Mungkin dia kira saya sudah gulung laptop pasca beberapa naskah tak kunjung dimuat di media. Sayang sekali dugaannya salah besar. Nyali saya nggak serapuh jomblo karena ditinggal nikah mantan, kok!
Awal memutuskan nyebur ke dunia nulis-nulis di pakai jaringan internet memang tujuan saya ke media cetak. Sayang banget karena digitalisasi, media cetak tergerus dan beralih rupa ke media digital. Beberapa malah lenyap dari pandangan. Tapi nggak perlu khawatir juga karena media digital masih mengulurkan tangan menerima karya kita.
Syukurlah tanpa sengaja saya kecebur komunitas yang katanya berasal dari berbagai kalangan itu. Meski awalnya merasa terpaksa karena harus beli domain TLD, tapi kadung penasaran juga karena tiap hari dikasih pandangan masa depan cerah lewat blogging.
Rezeki yang juga datang saat tak terduga. Waktu itu saya scroll-scroll gawai sambil rebahan di samping kaki emak. Lewatlah tuh lowongan menulis dua artikel 500 kata yang dihargai 100 ribuan. Waktu itu blog saya masih gratisan, euy, tapi nekat aja daftar karena yang punya gawe job bilang nggak papa kalau blognya masih gratisan juga. Syukurlah masih ada job yang bersahabat sama kaum papa ini.
Tak lama pasca mendaftar di kolom komentar facebook, saya dapat inboks kalau terpilih buat ikutan nulis. Mungkin karena pas daftar posisi dekat kaki emak, hajat saya jadi cepat terkabul. Dasar job pertama, entah berapa revisi yang harus saya jalani sebelum kata oke. Syukurlah si Mbak PJ nggak membatalkan kerja sama bernilai cuan tersebut.

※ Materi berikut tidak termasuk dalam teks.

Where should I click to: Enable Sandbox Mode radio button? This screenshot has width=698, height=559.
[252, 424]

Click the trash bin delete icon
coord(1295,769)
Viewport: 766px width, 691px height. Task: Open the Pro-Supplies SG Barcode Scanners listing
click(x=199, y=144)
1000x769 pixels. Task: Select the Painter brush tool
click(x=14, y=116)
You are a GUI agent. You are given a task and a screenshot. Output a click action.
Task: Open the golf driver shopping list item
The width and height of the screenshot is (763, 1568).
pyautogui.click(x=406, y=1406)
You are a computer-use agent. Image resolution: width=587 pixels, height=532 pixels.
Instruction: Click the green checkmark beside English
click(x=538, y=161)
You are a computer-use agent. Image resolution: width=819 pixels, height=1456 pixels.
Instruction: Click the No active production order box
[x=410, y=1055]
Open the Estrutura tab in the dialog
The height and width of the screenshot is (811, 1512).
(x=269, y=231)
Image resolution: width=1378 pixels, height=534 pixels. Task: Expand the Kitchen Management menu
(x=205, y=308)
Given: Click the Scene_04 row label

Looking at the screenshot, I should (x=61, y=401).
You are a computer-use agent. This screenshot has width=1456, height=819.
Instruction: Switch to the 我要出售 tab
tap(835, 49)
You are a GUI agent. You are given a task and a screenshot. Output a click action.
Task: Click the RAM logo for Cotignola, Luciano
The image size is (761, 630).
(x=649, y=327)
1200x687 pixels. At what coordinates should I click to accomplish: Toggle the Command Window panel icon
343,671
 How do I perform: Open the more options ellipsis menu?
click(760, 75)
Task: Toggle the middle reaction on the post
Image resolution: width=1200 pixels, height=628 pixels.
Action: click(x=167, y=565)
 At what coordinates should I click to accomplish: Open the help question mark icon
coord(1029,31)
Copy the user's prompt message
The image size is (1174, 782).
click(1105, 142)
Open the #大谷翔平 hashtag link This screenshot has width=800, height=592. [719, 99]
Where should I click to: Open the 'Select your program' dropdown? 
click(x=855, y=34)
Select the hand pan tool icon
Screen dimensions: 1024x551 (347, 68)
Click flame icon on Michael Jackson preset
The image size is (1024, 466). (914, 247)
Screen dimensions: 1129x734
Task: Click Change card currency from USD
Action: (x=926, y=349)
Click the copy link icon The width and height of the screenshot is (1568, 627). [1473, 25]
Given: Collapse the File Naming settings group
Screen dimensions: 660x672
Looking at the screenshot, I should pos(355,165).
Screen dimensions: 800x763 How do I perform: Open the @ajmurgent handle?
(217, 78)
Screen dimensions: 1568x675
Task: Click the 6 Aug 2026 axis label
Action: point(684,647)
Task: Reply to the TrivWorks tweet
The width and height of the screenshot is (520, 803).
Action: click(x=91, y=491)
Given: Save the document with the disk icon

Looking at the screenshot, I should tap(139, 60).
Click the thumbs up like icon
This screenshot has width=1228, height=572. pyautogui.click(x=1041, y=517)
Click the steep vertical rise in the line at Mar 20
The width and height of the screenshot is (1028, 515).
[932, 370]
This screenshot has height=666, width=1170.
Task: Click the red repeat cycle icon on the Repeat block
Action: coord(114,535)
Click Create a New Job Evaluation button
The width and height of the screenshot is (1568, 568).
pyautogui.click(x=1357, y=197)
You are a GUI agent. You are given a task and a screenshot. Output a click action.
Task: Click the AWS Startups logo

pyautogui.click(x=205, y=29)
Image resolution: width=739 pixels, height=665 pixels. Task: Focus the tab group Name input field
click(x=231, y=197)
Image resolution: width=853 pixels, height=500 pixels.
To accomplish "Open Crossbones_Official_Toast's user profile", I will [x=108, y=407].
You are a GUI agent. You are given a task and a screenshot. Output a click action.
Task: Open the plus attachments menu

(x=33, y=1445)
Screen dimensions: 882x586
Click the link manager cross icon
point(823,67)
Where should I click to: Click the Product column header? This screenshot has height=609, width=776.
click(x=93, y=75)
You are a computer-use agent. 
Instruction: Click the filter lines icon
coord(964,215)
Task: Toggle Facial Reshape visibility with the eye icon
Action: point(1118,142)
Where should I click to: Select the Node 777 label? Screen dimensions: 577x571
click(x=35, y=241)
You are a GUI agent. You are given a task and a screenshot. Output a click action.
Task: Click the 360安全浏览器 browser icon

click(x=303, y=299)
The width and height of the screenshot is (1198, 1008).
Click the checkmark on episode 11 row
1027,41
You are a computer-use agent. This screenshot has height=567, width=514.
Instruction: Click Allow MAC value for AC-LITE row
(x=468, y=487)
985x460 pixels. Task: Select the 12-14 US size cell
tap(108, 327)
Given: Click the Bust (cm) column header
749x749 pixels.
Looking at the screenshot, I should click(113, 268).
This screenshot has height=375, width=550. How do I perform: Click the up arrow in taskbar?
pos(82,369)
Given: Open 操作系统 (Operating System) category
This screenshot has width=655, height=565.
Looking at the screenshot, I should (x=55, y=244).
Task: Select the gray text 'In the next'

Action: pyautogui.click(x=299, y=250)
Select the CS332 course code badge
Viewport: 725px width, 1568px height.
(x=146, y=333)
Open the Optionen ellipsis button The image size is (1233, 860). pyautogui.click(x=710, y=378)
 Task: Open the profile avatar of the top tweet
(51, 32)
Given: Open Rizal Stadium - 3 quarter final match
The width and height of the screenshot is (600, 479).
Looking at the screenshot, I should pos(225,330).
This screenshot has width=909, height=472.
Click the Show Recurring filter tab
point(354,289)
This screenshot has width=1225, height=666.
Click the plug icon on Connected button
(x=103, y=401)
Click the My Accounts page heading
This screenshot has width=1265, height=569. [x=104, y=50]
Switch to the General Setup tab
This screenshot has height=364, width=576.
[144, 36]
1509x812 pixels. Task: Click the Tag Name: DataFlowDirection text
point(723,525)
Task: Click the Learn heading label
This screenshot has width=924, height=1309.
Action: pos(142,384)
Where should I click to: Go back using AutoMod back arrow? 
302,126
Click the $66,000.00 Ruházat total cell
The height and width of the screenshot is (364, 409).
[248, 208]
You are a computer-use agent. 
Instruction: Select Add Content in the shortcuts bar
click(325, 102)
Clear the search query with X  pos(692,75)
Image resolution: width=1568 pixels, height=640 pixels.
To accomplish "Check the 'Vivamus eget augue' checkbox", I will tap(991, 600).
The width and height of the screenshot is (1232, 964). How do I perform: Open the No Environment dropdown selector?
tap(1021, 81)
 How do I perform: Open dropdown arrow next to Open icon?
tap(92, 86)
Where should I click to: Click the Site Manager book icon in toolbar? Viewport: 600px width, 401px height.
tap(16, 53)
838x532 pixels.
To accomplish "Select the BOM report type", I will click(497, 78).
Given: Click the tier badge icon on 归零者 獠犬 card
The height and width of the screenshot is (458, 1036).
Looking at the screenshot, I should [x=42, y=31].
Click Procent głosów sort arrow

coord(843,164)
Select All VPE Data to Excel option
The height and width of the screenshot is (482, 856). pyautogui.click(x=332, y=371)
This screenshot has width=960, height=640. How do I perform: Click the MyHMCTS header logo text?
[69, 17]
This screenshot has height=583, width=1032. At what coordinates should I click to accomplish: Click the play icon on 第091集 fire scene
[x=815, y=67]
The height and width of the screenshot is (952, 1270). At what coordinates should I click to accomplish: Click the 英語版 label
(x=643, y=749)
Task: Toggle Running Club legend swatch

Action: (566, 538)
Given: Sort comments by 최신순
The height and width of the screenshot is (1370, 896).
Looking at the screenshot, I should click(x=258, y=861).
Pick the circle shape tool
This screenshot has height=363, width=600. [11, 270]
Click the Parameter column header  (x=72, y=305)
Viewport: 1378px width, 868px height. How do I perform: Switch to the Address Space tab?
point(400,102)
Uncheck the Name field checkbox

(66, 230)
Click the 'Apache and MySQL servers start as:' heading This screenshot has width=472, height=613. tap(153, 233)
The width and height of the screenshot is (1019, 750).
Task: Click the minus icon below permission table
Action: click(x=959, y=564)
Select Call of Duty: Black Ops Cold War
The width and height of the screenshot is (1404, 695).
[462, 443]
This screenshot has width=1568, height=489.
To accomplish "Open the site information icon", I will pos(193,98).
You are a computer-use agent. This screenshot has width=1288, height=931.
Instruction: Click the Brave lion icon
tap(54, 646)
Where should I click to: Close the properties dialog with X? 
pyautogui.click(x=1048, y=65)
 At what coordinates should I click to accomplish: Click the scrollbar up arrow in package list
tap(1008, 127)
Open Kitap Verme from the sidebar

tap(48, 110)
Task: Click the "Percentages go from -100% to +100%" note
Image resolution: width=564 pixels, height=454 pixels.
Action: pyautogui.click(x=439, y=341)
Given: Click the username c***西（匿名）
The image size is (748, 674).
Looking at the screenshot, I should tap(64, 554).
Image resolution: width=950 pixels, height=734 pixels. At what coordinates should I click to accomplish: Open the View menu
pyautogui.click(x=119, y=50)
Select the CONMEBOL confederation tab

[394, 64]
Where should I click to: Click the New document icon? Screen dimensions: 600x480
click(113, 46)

Uang 100 ribuan itu saya gunakan untuk menyewa domain TLD yang waktu itu masih 120 ribuan. Jadi saya nambah dikit lagi buat mencapai impian ikut event komunitas blogger. Alhamdulillah, di komunitas itu tiap hari saya mesti nulis 300-an kata, Cukup berat juga bagi saya yang masih pemula. Pekan demi pekan terlewati, meski sesekali saya harus menulis dalam kondisi kurang kondusif. Sayang sekali waktu itu belum ada chat GPT atau saya belum kenalan sama aplikasi serupa itu. Kalau ada, sudah saya ‘suruh-suruh’ dia kerja.
Lulus juga dah dari komunitas itu dan bisa ikutan kelas lanjutannya dengan gratis pula. Dari sana saya jadi tahu kalau nulis-nulis di blog bukan sekadar perpindahan diary bergembok ke media digital yang bisa dikomentari orang ramai, tetapi juga ajang berbagi tips dan informasi yang ujung-ujungya dapat cuan.
Bisa, ya? Tentu bisa karena sampai saat ini kerja sama di dunia digital masih dan semoga terus membutuhkan support satu sama lain. Together be better, lah, ya!